Encararam-se
de longe, e o garoto pôde experimentar da esplêndida realidade do Cervo. Sentiu
as patas fortes cavando a terra molhada, e os enormes cornos abrindo-se no ar. Sentiu
sua respiração úmida, e o poder de seus músculos. Esqueceu-se de seu nome, sua
história, do por que estava ali, das quiméricas criaturas subitamente caladas
em seu bolso... E por um instante, existiu mil vezes ao mesmo tempo. Despertou,
lenta e pacientemente, de dentro de uma semente. Fugiu, apavorado, de uma fera
que o perseguia mato adentro. Sentiu-se enorme, majestoso, com suas raízes enterradas
profundamente na carne do mundo. Desabrochou sem pressa, saudando os
besourinhos que vinham pousar em seu corpo. Correu veloz, riacho, e sentiu-se
bebido por um animal corpulento que ofegava à sua margem. Estendeu seus braços
felpudos de fungo, acariciando a pele dura da árvore onde morava. Apreciou do
profundo silêncio mineral, refletindo sobre os mistérios do tempo e da vida. Piou,
rugiu, grunhiu e grasnou. Sentiu os insetos fazerem ninho no interior de seu
cadáver, revolvendo o pouco de carne que ainda restava para plantar seus ovos.
Devorou um mosquito desavisado que voava perto demais de seu corpo viscoso.
Nadou com cautela entre os caules dos aguapés.
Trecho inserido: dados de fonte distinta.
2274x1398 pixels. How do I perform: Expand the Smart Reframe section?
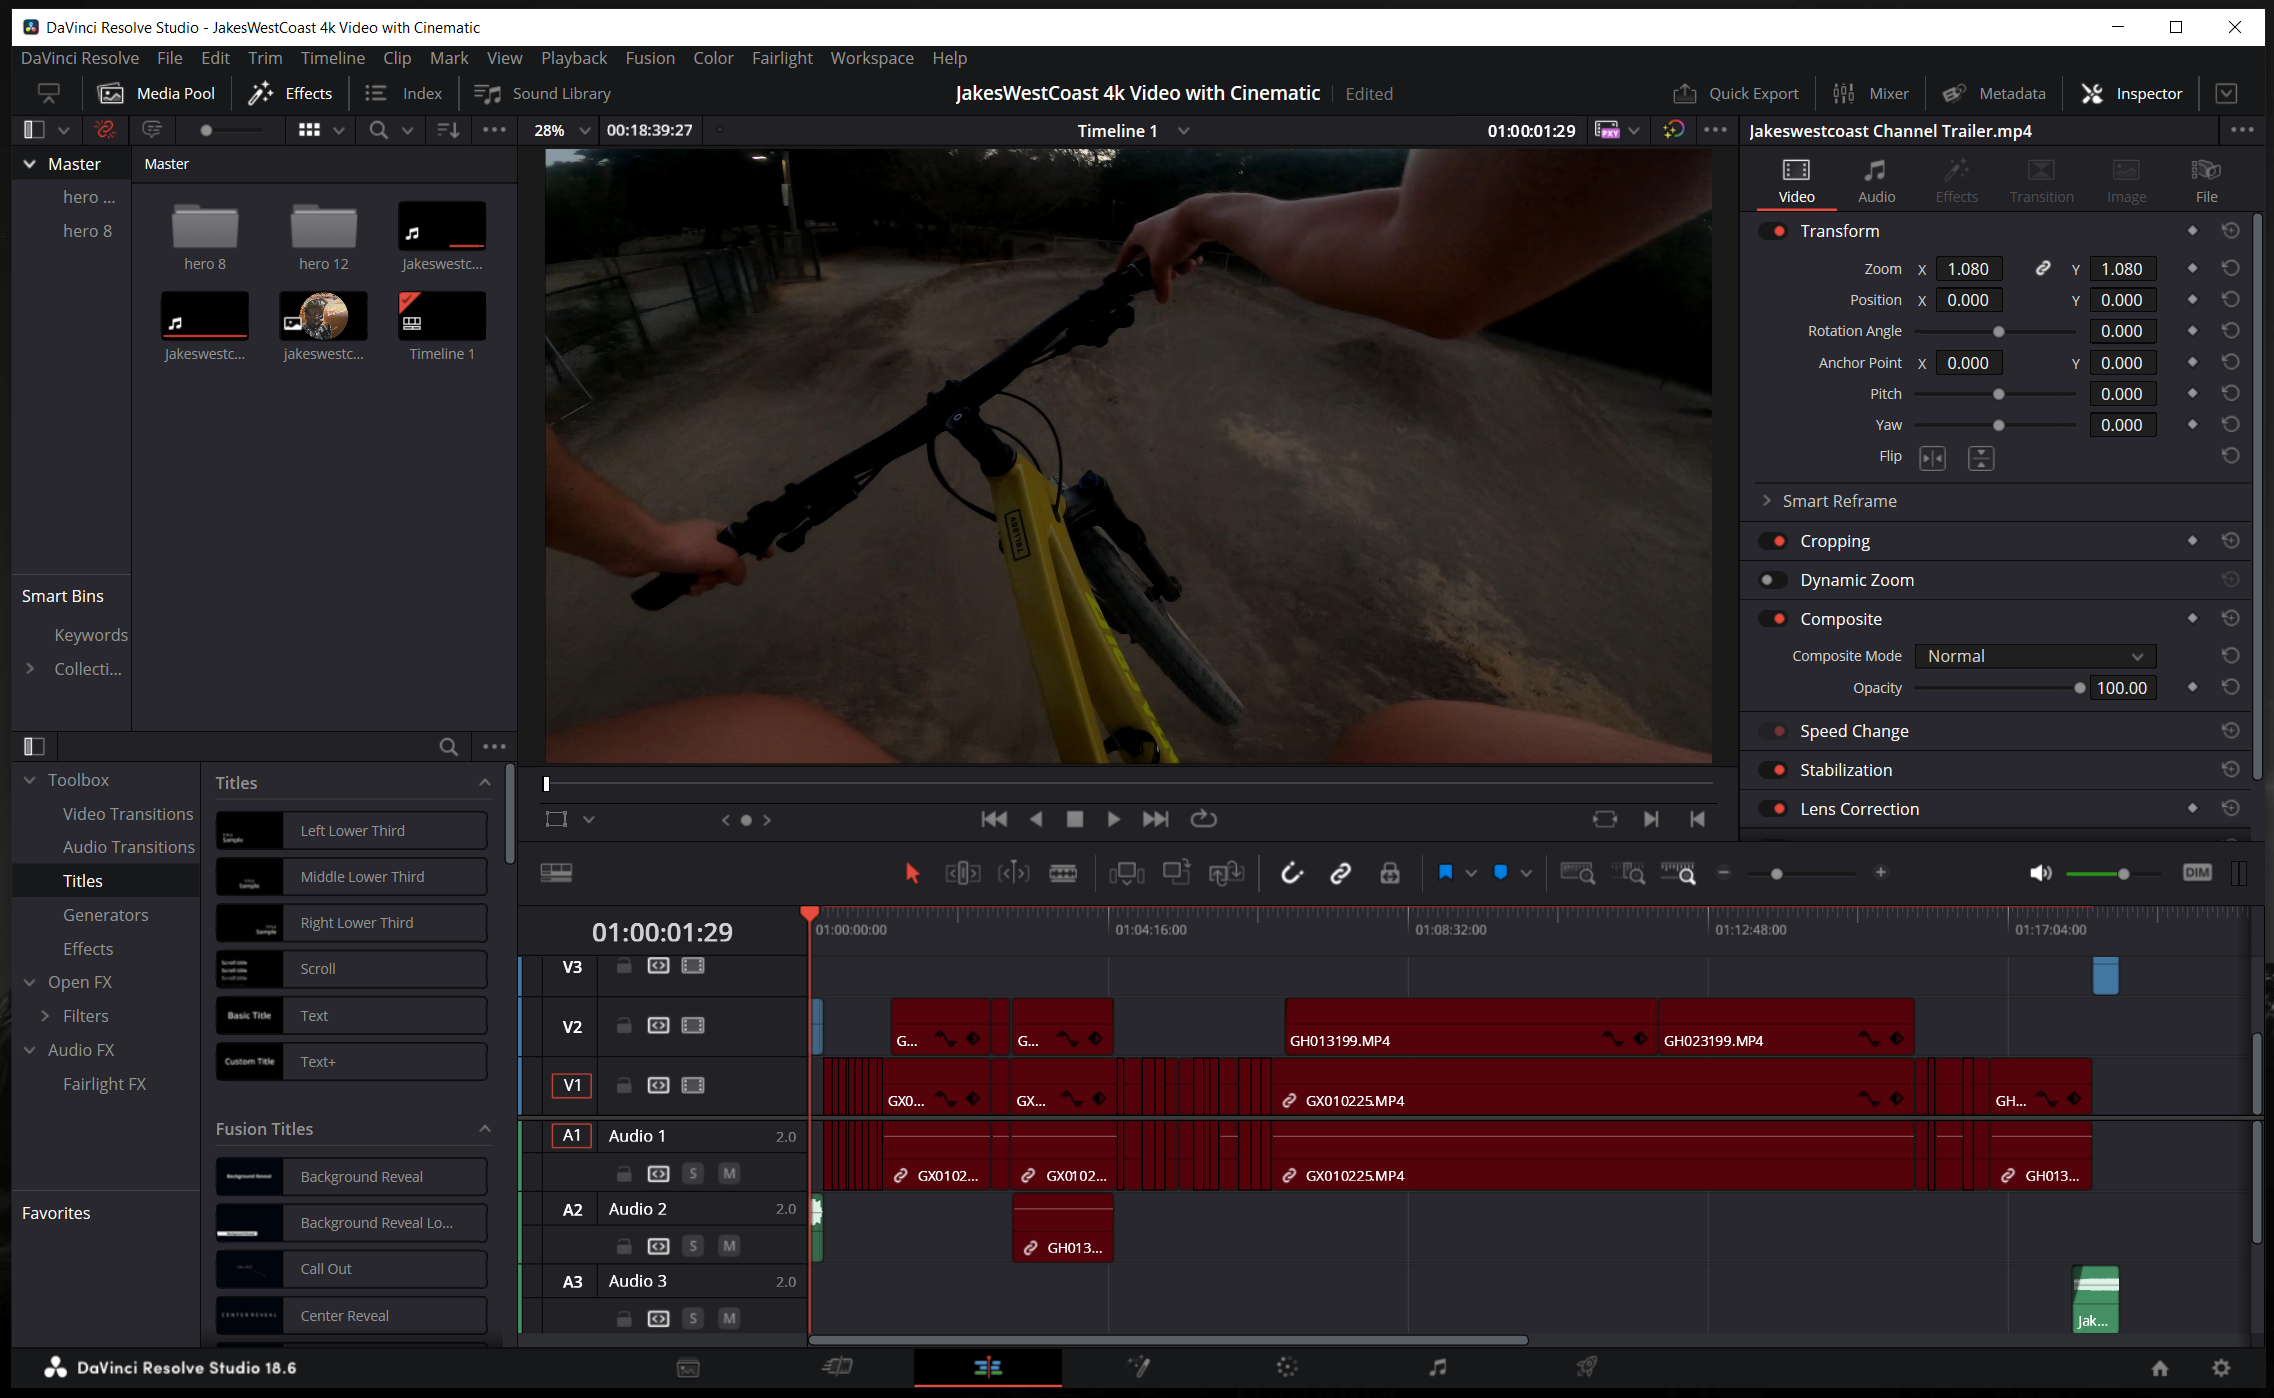tap(1767, 501)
Esgueirou-se por entre as
plantas perseguindo sua presa, já saboreando sua carne envenenada. Andou com
sua casa nas costas, cumprimentando devagar todos os espíritos puros da
natureza que cruzavam o seu caminho.
Sentiu até
mesmo o orgulho das ruínas de seus antepassados, tristes testemunhas da queda
da Civilização da Seda. Estas, registros históricos vivos, entregavam-se pouco
a pouco ao abraço úmido da natureza. E cada sensação humilhante como o crescer
de um cogumelo azul em suas cordas de metal, ou o brotar de um pé de feijão em
suas ranhuras, era imediatamente sufocada por uma lembrança dos áureos tempos.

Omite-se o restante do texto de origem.